Jérémy, en tant qu'acheteur, quel regard portez-vous sur ce modèle ?
Jérémy Labbe - En rebond, je pense que le paiement à l'usage tend à se déployer et ce, au-delà des traditionnelles familles achats de Capex en IT. Cette tendance avait démarré avec les achats de matériels informatiques pour des raisons d'optimisations financières et/ou la volonté de renouveler le matériel mais nous voyons cette même tendance arriver dans certains achats purement indirects comme l'immobilier professionnel. A noter qu'en fonction des typologies d'achats, le paiement à l'usage peut être poussé par le fournisseur (ex : software) ou bien par la société cliente (ex : mobilier de bureaux, téléphonie). Attention toutefois à la durée des engagements associées à de tels modèles.

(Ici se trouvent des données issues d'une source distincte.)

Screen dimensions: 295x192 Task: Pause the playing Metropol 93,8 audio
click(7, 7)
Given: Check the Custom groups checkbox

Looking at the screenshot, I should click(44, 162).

Justement, côté fournisseur, quel est l'intérêt de ce modèle ? Natacha ?
Natacha Tréhan - Pour le fournisseur, c'est très intéressant puisque, avant, il vendait une machine et faisait rentrer l'argent d'un coup alors qu'avec le paiement à l'usage, il est sur une logique de paiement récurrent et prévisible. En outre, la relation va de fait s'installer dans le temps, avec une interdépendance qui sous-tend des enjeux communs. Le client est moins volatil.

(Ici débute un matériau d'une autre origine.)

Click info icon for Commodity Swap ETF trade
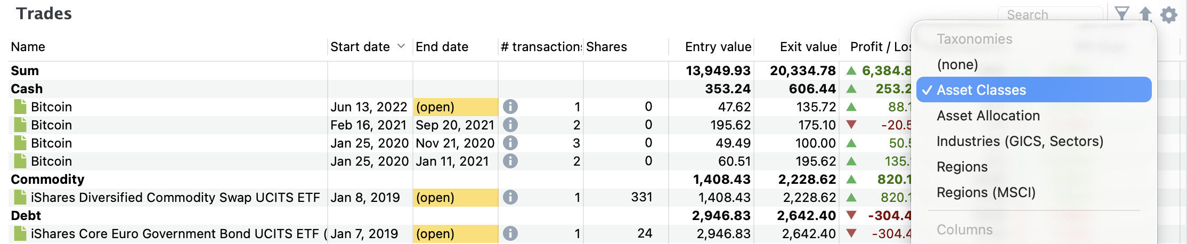The height and width of the screenshot is (244, 1187). tap(510, 198)
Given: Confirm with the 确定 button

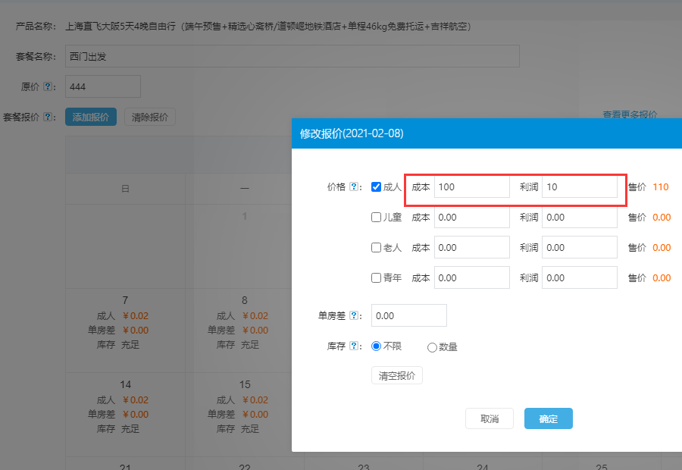Looking at the screenshot, I should (x=548, y=419).
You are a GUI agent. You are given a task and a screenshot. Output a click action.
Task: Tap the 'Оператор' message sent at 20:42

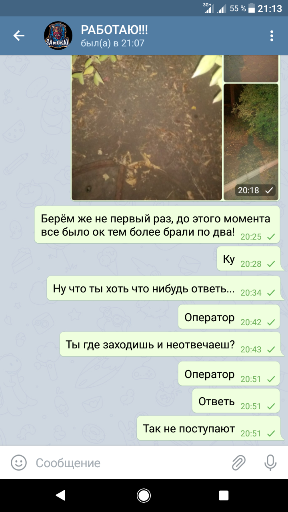pos(229,317)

Franklin Brousse - Ce sont effectivement des modèles économiques imposés par les fournisseurs pour des raisons de reconnaissance de revenus et de lisibilité du modèle économique vis-à-vis des investisseurs. C'est ainsi que, en matière de logiciels, les éditeurs ont fait évoluer leur modèle. Un modèle économique qui repose sur un système d'abonnement est plus rassurant
Gregory, vous avez accompagné des clients dans cette démarche. Pouvez-vous nous relater ce qui a été fait ?

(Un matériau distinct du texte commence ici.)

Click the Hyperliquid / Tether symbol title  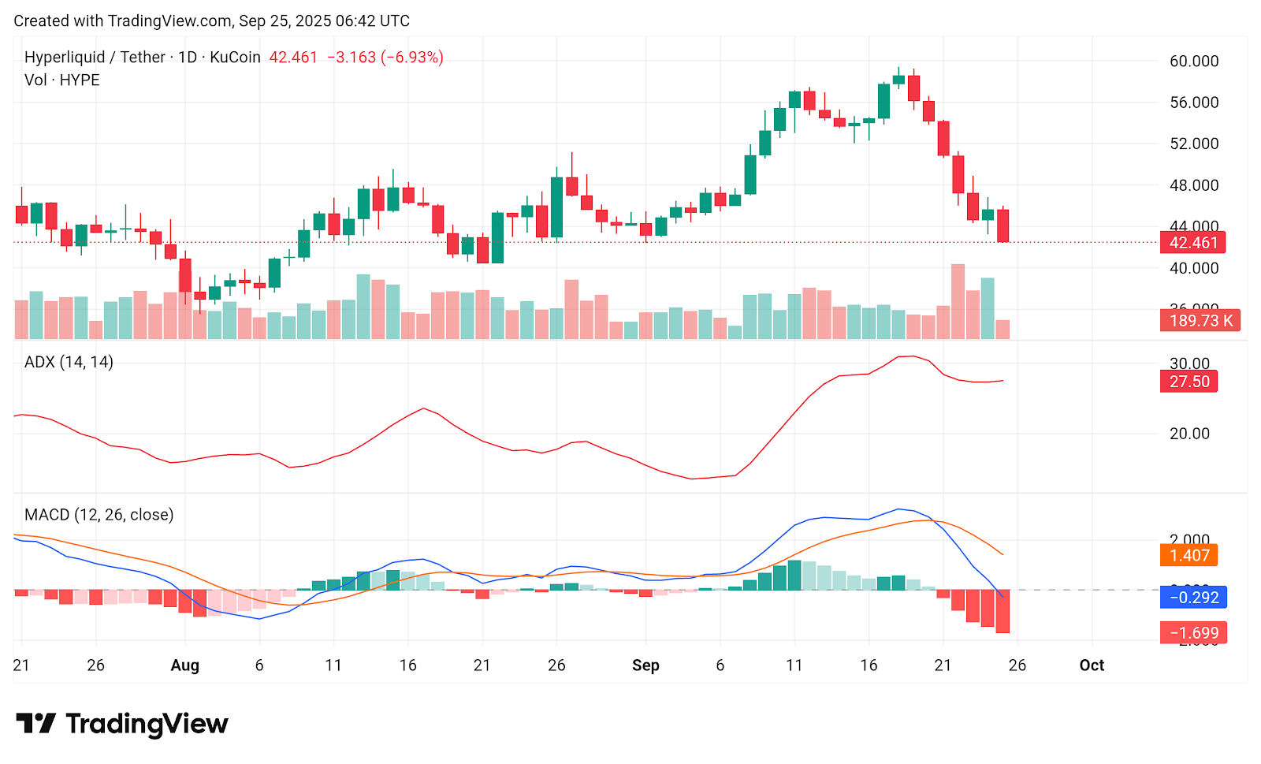(x=95, y=58)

Gregory Wanlin - Le paiement à l'usage n'est pas complètement nouveau. Cela a commencé il y a une quinzaine d'années avec les photocopieurs où il s'agissait de payer à la page. Ensuite, ce furent les parcs avec la LLD puis les logiciels ; avec le saas, les entreprises achètent la fonctionnalité et plus les logiciels. Elles payent un abonnement. Ce qui est nouveau, c'est que le paiement à l'usage gagne effectivement des secteurs spécialisés. Nous avons récemment accompagné des clients sur deux modèles différents : l'un est une chaîne de restauration qui a adopté le modèle pour les machines à café, l'autre est un grand retail, qui exerce dans le bricolage, qui l'a adopté pour son éclairage.
Notre client a changé son parc de machine à café, mais au lieu de les acheter, il a fait appel à un fournisseur qui reste propriétaire des machines et il paie le fournisseur au nombre de cafés vendus. A charge pour lui que le café soit bon et toujours délivré. L'approvisionnement est une activité partagée mais avec une implication plus forte du fournisseur qui doit aussi maximiser les ventes, donc orienter l'offre en fonction de ce qui est le plus consommé.
Le second client a opté pour le "lighting as a service". Il voulait remplacer les vieux néons de ses magasins par des LED, mais cela représentait un investissement de dizaine de millions d'euros. LA chaîne, qui n'avait en outre pas vocation à être expert technique, n'a pas acheté le matériel, mais une performance. Ce modèle change la dynamique. Le fournisseur a dû proposer la solution pour diminuer la consommation d'énergie et c'est cette économie d'énergie qui permet de financer la solution mise en place. Le client paie une location mensuelle
Franklin, lorsque nous avons échangé, vous m'avez parlé d'un cas de figure intéressant : du linge intelligent. Pouvez-vous nous en dire quelques mots ?
Franklin Brousse - Je connais une société qui vend du linge intelligent avec des capteurs pour les hôpitaux ou des hôtels. Aujourd'hui, ils ont un certain nombre d'informations sur le nombre de cycles de lavage et l'usure du linge qui leur permet d'optimiser leur service rendu à leurs clients.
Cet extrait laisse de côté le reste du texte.